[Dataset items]
————————

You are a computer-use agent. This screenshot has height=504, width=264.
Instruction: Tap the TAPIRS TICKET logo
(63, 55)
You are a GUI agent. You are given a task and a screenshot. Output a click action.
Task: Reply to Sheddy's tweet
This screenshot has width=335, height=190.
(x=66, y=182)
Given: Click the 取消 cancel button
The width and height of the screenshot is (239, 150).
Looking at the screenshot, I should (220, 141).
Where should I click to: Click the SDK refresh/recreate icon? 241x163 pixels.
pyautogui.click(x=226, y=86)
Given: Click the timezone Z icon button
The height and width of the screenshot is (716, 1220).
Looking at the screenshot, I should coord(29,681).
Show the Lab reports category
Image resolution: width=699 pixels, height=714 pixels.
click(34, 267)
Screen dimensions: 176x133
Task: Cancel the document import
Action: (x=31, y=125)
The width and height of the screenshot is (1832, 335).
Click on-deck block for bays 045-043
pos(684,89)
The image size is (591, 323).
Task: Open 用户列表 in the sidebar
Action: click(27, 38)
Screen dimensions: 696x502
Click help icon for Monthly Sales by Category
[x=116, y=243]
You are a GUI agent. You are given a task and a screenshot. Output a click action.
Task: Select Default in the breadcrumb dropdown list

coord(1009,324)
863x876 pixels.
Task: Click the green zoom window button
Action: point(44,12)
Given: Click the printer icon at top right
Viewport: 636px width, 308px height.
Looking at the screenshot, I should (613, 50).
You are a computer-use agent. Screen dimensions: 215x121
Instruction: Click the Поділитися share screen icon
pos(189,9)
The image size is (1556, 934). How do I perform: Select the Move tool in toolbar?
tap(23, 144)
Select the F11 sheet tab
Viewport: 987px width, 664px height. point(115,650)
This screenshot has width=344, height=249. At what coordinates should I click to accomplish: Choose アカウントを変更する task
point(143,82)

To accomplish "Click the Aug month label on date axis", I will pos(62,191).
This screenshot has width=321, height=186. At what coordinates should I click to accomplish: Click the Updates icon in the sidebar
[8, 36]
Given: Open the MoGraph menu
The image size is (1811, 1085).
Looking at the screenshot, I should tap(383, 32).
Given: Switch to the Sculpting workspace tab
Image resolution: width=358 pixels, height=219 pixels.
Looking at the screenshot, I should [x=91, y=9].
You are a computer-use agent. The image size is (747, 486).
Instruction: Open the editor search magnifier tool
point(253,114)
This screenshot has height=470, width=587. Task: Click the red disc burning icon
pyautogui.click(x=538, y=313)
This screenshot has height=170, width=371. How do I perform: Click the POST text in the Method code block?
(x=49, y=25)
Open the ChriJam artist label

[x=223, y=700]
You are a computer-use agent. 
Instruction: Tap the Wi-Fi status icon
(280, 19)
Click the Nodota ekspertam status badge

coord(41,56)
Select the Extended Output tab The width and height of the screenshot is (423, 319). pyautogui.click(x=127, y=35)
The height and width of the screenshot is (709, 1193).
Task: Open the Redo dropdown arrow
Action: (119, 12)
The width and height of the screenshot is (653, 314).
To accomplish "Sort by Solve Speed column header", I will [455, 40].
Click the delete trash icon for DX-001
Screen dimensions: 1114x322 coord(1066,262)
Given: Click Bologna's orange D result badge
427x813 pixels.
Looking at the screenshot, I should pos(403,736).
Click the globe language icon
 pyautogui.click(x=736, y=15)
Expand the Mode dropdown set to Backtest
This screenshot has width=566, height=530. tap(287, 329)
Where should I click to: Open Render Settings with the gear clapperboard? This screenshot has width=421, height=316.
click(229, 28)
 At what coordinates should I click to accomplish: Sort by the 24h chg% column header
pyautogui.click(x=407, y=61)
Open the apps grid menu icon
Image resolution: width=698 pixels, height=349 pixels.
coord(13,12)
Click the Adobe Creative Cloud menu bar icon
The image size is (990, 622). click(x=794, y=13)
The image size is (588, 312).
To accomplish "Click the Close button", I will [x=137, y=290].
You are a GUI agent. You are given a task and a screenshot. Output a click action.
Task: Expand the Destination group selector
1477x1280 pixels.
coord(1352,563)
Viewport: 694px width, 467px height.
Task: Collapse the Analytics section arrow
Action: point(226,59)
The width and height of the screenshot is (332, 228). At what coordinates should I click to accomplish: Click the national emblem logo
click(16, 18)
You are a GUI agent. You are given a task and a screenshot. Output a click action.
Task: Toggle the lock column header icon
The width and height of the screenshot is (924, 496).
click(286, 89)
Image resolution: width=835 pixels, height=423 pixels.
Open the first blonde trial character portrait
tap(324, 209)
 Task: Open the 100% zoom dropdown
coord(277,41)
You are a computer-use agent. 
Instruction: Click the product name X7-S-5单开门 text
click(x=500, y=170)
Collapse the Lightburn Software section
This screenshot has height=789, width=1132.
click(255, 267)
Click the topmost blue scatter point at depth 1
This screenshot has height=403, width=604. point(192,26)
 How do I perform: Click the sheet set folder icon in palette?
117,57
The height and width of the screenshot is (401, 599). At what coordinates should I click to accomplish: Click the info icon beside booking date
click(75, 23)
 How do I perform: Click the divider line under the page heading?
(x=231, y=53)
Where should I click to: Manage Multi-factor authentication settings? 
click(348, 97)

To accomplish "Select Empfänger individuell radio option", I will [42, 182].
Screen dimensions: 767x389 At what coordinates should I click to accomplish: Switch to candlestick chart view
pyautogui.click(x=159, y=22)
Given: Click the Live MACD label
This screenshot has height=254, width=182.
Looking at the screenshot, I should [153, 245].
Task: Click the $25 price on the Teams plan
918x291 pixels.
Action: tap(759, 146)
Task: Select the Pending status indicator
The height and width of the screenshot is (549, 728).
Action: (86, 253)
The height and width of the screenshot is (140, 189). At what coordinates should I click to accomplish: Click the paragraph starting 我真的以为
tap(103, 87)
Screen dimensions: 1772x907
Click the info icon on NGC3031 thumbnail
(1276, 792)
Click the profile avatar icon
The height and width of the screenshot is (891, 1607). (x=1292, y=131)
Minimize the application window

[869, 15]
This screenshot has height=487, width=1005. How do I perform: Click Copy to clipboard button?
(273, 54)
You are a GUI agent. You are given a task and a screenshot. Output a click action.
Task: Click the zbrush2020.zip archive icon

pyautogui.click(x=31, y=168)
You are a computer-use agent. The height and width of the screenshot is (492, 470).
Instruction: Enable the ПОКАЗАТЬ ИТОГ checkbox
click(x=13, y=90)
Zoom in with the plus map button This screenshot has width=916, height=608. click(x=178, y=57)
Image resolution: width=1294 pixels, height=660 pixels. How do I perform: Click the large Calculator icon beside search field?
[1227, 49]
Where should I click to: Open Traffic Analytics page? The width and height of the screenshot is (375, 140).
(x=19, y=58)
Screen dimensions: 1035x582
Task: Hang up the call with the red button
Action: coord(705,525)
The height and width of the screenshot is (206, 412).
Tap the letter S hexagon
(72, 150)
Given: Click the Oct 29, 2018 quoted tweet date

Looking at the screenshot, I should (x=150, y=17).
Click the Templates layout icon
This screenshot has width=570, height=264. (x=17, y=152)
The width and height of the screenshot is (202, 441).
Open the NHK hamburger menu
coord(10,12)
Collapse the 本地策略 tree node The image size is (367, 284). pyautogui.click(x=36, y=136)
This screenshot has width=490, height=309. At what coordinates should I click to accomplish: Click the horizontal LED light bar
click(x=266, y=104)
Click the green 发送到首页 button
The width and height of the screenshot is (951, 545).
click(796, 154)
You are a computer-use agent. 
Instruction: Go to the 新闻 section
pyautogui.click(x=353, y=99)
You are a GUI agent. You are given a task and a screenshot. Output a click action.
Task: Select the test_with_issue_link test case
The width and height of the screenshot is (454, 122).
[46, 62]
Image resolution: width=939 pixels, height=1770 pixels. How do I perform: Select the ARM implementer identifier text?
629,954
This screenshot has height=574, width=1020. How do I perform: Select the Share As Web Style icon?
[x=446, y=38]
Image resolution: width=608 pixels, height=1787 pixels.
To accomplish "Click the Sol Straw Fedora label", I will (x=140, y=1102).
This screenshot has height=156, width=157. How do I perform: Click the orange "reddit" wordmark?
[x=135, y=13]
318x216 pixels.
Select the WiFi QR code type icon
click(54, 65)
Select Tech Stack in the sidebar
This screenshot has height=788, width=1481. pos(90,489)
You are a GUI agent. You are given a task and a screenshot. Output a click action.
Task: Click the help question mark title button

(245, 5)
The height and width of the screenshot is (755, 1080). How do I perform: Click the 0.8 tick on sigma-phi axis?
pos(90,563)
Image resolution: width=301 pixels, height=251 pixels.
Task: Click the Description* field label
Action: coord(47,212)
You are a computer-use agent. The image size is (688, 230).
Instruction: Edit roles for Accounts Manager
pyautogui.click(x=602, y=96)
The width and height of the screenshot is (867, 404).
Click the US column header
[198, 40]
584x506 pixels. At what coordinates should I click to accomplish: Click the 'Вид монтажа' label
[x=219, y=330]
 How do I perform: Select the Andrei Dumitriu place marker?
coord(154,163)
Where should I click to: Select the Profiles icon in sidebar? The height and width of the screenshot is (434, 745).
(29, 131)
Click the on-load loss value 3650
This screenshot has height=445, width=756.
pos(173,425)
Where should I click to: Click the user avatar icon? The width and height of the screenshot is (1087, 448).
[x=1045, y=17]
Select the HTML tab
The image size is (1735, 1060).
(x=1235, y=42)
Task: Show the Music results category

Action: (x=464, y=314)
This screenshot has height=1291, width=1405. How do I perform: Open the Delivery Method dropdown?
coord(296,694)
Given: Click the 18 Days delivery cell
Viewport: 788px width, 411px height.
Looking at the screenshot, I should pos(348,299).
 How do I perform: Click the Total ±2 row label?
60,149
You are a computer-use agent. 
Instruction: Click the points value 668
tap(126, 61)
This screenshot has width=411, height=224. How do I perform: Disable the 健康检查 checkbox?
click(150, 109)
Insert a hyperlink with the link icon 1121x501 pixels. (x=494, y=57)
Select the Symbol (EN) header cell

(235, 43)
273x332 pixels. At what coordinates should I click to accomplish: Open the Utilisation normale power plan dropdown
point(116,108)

————————

▶ Short task: How many of the lines above contain the word "axis", with case counting? Give only the number.

▶ Complete response: 2